── GIVEN DATA

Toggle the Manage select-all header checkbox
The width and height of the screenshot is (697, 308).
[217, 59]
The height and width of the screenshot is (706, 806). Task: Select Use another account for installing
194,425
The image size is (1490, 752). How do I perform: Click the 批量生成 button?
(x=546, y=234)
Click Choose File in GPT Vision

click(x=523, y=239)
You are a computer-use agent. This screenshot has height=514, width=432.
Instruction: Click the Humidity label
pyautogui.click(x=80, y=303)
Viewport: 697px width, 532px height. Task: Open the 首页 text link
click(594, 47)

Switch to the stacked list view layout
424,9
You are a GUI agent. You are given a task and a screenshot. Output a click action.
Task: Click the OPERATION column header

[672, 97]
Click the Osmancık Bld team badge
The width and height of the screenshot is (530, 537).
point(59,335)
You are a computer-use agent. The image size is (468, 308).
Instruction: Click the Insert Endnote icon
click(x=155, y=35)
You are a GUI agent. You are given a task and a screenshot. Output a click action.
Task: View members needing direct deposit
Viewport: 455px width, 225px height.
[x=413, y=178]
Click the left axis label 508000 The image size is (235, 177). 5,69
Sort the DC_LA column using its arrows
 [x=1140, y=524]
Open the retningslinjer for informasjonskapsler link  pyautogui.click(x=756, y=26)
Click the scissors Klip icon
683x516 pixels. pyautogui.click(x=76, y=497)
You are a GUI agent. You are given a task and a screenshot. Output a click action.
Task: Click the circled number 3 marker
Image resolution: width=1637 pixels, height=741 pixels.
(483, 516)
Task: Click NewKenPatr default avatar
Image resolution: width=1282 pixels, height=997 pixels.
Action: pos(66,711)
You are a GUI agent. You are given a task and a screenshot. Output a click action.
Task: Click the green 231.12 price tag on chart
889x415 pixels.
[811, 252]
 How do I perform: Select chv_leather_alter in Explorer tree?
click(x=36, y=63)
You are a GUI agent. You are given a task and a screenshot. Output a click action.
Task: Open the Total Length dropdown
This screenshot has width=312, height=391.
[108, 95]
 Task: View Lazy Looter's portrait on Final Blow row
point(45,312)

────

## WHAT YOU SHOULD DO:
Repeat the entries exactly, leaving nothing out.

## EXERCISE SOLUTION:
Toggle the Manage select-all header checkbox
The width and height of the screenshot is (697, 308).
[217, 59]
The height and width of the screenshot is (706, 806). Task: Select Use another account for installing
194,425
The image size is (1490, 752). How do I perform: Click the 批量生成 button?
(x=546, y=234)
Click Choose File in GPT Vision

click(x=523, y=239)
You are a computer-use agent. This screenshot has height=514, width=432.
Instruction: Click the Humidity label
pyautogui.click(x=80, y=303)
Viewport: 697px width, 532px height. Task: Open the 首页 text link
click(594, 47)

Switch to the stacked list view layout
424,9
You are a GUI agent. You are given a task and a screenshot. Output a click action.
Task: Click the OPERATION column header

[672, 97]
Click the Osmancık Bld team badge
The width and height of the screenshot is (530, 537).
point(59,335)
You are a computer-use agent. The image size is (468, 308).
Instruction: Click the Insert Endnote icon
click(x=155, y=35)
You are a GUI agent. You are given a task and a screenshot. Output a click action.
Task: View members needing direct deposit
Viewport: 455px width, 225px height.
[x=413, y=178]
Click the left axis label 508000 The image size is (235, 177). 5,69
Sort the DC_LA column using its arrows
 [x=1140, y=524]
Open the retningslinjer for informasjonskapsler link  pyautogui.click(x=756, y=26)
Click the scissors Klip icon
683x516 pixels. pyautogui.click(x=76, y=497)
You are a GUI agent. You are given a task and a screenshot. Output a click action.
Task: Click the circled number 3 marker
Image resolution: width=1637 pixels, height=741 pixels.
(483, 516)
Task: Click NewKenPatr default avatar
Image resolution: width=1282 pixels, height=997 pixels.
Action: pos(66,711)
You are a GUI agent. You are given a task and a screenshot. Output a click action.
Task: Click the green 231.12 price tag on chart
889x415 pixels.
[811, 252]
 How do I perform: Select chv_leather_alter in Explorer tree?
click(x=36, y=63)
You are a GUI agent. You are given a task and a screenshot. Output a click action.
Task: Open the Total Length dropdown
This screenshot has width=312, height=391.
[108, 95]
 Task: View Lazy Looter's portrait on Final Blow row
point(45,312)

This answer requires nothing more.